----- Extracted entries -----
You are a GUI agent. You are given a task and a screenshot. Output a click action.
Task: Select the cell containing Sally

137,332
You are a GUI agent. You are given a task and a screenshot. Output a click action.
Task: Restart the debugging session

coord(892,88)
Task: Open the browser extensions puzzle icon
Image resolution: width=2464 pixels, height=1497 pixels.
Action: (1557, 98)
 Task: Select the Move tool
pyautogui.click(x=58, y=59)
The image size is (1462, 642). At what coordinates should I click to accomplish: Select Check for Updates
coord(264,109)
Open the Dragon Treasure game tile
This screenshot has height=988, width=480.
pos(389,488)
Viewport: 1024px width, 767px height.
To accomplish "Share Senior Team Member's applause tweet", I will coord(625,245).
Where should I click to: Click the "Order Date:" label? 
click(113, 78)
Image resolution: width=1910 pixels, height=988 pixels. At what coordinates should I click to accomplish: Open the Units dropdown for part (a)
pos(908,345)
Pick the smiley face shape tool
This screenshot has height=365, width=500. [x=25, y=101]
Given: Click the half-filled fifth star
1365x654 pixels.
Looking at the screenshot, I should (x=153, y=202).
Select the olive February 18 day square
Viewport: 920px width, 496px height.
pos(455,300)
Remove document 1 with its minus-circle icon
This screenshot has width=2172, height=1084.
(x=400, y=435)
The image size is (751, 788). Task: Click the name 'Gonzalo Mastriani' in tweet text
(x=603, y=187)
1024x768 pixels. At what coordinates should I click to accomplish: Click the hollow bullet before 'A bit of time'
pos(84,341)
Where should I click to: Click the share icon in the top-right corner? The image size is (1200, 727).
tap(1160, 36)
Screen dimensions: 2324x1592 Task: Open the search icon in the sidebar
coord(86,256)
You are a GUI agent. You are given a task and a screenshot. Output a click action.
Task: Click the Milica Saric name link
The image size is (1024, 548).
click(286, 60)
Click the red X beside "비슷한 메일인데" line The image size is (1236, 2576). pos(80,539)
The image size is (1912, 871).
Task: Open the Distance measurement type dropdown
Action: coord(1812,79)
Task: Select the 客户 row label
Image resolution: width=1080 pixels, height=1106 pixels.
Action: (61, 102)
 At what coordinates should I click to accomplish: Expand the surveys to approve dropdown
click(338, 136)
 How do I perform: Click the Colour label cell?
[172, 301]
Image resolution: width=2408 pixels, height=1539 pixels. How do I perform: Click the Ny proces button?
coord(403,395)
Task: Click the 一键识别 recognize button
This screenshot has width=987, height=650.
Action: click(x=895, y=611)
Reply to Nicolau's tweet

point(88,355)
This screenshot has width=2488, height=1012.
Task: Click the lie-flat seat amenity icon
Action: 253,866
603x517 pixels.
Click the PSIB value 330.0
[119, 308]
-----
> **Exercise prompt**: Repeat the lines starting at the one containing "Image resolution: width=2408" and ending at the last line.

> **Problem solution**:
Image resolution: width=2408 pixels, height=1539 pixels. How do I perform: Click the Ny proces button?
coord(403,395)
Task: Click the 一键识别 recognize button
This screenshot has width=987, height=650.
Action: click(x=895, y=611)
Reply to Nicolau's tweet

point(88,355)
This screenshot has width=2488, height=1012.
Task: Click the lie-flat seat amenity icon
Action: 253,866
603x517 pixels.
Click the PSIB value 330.0
[119, 308]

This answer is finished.